DIRECTIONS:
Where in the data below does the word "item" appear? Copy each line that holds it.

DATA LISTING:
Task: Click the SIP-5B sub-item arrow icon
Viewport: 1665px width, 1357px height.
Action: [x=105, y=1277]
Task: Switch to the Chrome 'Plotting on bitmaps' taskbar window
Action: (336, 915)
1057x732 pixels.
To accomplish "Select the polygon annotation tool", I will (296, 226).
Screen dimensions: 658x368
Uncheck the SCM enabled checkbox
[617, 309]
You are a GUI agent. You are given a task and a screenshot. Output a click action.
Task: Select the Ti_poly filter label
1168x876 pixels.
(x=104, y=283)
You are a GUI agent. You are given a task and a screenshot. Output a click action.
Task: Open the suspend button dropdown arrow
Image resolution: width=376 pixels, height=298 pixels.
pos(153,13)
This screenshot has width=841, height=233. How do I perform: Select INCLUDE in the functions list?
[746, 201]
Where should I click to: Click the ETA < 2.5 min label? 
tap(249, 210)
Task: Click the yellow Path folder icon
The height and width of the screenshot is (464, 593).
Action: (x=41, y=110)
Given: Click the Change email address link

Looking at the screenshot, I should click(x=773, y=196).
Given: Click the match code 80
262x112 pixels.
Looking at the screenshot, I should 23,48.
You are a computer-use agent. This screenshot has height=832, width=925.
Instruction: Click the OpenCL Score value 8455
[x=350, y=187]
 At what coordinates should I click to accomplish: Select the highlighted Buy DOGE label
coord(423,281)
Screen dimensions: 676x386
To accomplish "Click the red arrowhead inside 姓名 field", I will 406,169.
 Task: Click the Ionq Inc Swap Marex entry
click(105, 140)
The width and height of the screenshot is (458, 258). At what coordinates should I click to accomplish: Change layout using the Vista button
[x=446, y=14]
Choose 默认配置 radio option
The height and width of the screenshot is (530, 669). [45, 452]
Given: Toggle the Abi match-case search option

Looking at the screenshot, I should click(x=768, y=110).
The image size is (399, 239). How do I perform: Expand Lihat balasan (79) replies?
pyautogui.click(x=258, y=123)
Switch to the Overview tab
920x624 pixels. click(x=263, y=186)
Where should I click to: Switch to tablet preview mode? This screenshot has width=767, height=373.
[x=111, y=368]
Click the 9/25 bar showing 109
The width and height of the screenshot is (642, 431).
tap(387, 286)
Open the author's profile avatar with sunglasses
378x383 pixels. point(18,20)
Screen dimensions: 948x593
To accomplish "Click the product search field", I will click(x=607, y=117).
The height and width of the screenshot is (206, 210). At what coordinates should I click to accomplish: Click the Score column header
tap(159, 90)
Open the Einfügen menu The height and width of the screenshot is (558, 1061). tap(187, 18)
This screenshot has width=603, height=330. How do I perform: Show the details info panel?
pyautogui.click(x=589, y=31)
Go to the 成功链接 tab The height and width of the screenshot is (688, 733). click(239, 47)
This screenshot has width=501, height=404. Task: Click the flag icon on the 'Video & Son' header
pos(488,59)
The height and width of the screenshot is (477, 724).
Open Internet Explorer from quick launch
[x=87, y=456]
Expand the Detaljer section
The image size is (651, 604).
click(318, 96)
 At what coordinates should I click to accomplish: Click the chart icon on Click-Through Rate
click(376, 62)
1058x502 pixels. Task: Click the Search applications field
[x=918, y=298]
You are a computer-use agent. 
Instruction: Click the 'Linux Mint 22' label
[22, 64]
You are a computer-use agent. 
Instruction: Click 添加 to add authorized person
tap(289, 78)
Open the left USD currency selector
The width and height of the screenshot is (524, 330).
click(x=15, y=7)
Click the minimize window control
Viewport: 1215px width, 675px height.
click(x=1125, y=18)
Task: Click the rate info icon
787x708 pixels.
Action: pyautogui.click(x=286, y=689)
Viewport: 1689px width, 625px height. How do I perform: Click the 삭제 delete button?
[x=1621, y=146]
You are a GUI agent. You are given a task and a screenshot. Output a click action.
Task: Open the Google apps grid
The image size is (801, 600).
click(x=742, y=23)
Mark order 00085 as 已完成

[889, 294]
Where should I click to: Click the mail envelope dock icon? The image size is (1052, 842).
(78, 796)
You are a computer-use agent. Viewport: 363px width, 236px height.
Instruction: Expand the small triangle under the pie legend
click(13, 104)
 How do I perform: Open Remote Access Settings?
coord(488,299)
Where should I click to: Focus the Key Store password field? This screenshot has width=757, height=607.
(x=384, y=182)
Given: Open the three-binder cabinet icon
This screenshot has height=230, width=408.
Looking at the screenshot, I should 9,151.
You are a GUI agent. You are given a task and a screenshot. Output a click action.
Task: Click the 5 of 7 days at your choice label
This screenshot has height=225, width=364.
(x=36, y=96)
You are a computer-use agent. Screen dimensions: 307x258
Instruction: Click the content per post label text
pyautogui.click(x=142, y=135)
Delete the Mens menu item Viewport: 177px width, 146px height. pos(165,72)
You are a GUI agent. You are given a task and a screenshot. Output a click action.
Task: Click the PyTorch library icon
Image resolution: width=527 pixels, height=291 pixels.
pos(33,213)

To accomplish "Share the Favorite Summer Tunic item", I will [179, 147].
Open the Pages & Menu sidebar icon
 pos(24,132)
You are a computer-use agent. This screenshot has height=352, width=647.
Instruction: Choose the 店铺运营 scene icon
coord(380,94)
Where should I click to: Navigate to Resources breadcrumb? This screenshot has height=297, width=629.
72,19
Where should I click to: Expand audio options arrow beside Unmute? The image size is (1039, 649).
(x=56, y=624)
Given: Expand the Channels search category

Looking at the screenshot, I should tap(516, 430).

OUTPUT FOR THIS TASK:
Task: Click the SIP-5B sub-item arrow icon
Delete the Mens menu item Viewport: 177px width, 146px height. pos(165,72)
To accomplish "Share the Favorite Summer Tunic item", I will [179, 147].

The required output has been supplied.